Hirschsprung disease
Pediatrics
◆ Hirschsprung Disease
Hirschsprung disease is primarily due to mutations in the RET proto-oncogene and endothelin receptor B genes with failure of normal ganglion precursor cell migration to the rectum and distal colon. In most cases a segment of the distal colon is unable to relax causing a functional distal colonic obstruction. In severe cases, more proximal and even complete colonic agangliosis may occur.
Hirschsprung disease is usually diagnosed in full-term neonates who fail to pass meconium in the first 48 hours following birth, is more common in males, and is only rarely seen in premature infants. Other neonatal presentation include enterocolitis and rarely sigmoid volvulus. Older children and adults present with chronic constipation.
Although often an isolated abnormality, Hirschsprung disease can be associated with Down syndrome, multiple endocrine neoplasia type II, and several other genetic syndromes.
Abdominal radiographs in the neonate show multiple dilated loops of large and small intestine with air-fluid levels. The affected colonic segment is typically small in caliber, and located at the rectosigmoid junction, with normal or distended colon proximal to the transition. No gas or stool is seen in the rectum. Contrast enema may be helpful in diagnosis and evaluation of length of involvement, and imaging findings include a transition zone, abnormal or irregular contractions of the aganglionic segment, thickening or nodularity of the colonic mucosa, and delayed evacuation of contrast material. While a transition zone suggests Hirschsprung disease, its absence does not rule out the diagnosis.

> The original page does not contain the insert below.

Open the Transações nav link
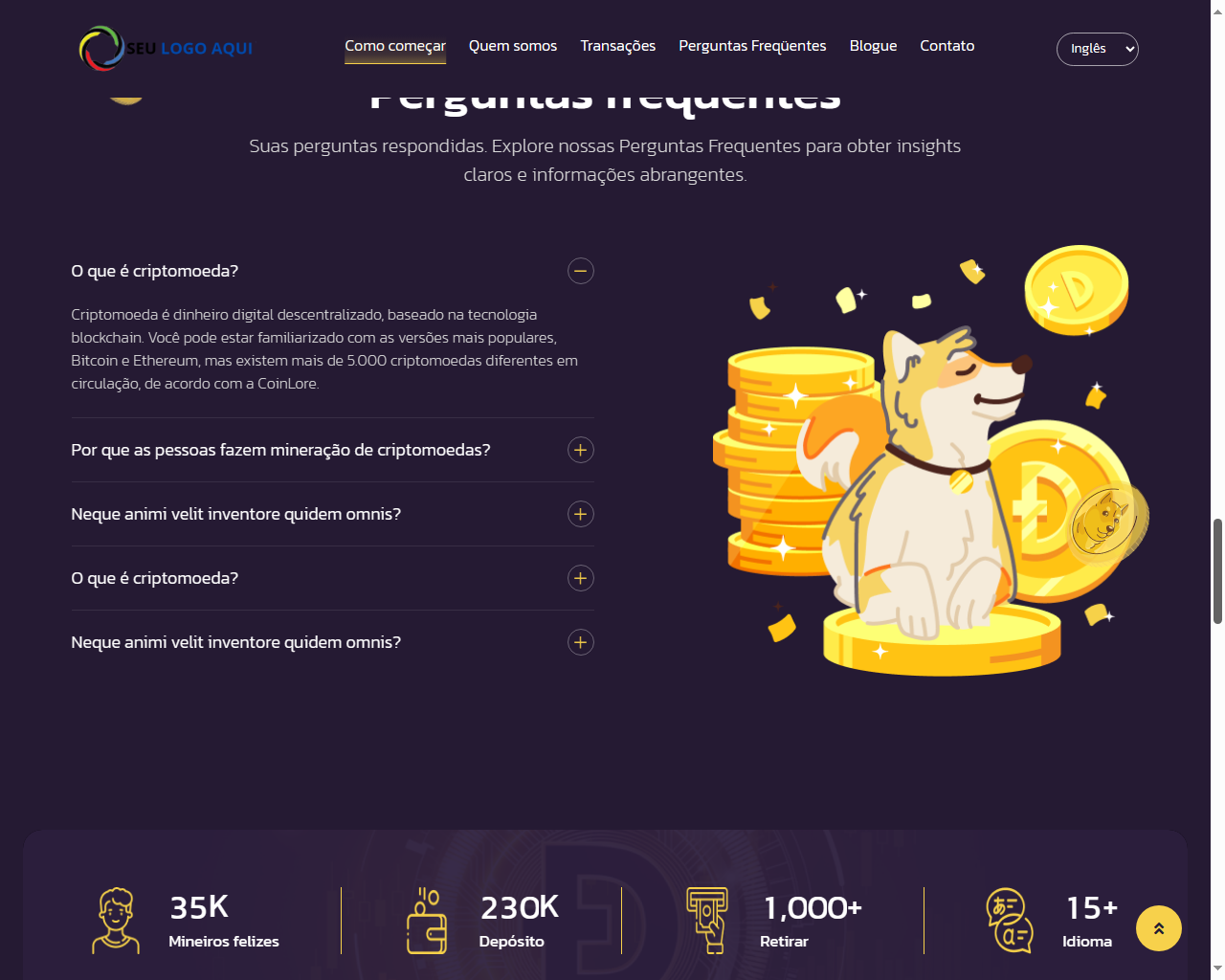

Diagnosis is made by barium enema and rectal biopsy. Treatment consists of removal of the nonfunctional, aganglionic bowel, and creation of an anastomosis from the proximal, unaffected colon to the distal rectum.
Hirschsprung disease in a newborn. The radiograph shows distended bowel with mottled contents. Contrast enema and subsequent radiograph demonstrate narrowed rectosigmoid and severe proximal colonic dilatation.
Adult with Hirschsprung disease. Massively dilated, stool-filled colon.